__ACTIVITY__: Search the data below for the word "will" and report how many lines contain it. Nothing but the number is needed.

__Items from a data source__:

== Segment start ==

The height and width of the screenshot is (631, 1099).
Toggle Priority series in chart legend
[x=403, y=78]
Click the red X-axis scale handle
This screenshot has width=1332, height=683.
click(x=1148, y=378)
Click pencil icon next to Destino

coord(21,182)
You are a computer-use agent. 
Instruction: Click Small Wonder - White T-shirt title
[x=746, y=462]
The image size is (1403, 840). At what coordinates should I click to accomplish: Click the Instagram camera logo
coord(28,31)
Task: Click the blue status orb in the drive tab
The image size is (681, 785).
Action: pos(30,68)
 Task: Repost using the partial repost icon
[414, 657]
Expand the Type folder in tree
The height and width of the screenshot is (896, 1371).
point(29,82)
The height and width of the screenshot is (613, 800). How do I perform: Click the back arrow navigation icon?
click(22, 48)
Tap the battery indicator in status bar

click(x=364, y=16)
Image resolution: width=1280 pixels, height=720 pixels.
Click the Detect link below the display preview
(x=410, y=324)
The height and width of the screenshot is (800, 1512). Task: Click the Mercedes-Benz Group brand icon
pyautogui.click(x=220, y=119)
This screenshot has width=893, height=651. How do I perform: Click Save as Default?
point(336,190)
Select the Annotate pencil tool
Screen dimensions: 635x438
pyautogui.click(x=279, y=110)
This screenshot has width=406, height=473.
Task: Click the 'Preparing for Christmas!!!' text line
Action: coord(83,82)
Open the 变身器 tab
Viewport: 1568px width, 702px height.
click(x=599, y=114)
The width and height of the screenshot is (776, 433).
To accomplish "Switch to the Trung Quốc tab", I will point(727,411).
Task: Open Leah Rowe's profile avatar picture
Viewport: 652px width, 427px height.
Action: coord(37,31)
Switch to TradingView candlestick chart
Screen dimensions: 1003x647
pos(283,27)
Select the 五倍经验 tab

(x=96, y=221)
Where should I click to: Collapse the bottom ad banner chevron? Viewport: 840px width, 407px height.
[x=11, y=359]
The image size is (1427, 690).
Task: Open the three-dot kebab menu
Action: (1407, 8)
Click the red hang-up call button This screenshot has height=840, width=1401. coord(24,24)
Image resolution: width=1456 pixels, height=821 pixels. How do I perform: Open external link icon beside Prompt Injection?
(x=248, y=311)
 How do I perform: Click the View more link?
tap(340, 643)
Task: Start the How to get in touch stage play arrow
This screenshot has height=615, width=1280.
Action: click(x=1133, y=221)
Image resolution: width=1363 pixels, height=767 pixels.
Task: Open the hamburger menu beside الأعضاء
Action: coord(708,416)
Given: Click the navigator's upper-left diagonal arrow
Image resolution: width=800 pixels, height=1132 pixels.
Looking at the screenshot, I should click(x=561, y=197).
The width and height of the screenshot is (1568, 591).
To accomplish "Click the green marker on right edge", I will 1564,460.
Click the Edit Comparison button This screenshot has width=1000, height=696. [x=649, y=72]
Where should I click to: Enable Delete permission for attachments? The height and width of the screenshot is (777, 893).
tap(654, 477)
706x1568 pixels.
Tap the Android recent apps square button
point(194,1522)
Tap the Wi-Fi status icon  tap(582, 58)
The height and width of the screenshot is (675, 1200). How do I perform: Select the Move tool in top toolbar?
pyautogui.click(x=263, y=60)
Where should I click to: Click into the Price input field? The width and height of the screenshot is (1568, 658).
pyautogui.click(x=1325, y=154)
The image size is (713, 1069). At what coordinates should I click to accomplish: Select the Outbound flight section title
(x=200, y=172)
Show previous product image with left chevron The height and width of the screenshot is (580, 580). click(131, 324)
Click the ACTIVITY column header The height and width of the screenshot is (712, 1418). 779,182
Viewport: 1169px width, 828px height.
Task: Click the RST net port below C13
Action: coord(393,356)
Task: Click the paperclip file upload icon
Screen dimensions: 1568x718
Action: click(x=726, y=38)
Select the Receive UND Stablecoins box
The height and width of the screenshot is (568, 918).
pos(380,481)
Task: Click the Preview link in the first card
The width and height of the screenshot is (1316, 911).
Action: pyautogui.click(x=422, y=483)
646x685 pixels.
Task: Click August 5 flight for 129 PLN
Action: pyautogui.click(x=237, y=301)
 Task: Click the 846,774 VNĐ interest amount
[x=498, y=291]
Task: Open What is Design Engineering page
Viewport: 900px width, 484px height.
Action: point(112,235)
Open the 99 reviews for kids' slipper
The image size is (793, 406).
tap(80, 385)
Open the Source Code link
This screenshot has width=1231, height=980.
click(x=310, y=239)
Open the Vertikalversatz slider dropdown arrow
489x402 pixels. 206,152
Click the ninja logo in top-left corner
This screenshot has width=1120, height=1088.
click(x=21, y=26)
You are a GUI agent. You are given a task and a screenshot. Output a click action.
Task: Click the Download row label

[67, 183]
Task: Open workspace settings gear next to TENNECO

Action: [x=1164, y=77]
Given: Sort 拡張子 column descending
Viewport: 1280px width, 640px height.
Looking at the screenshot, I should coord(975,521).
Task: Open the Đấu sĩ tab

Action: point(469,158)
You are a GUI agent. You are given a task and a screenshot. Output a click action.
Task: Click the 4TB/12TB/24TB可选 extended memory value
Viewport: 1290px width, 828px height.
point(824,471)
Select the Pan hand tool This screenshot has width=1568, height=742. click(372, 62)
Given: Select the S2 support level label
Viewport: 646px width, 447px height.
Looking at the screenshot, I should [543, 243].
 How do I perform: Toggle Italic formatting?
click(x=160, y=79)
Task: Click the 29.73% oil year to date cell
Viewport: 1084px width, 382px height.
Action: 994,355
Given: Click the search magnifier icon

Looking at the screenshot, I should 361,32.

== Segment end ==

__ANSWER TO THIS EXERCISE__: 2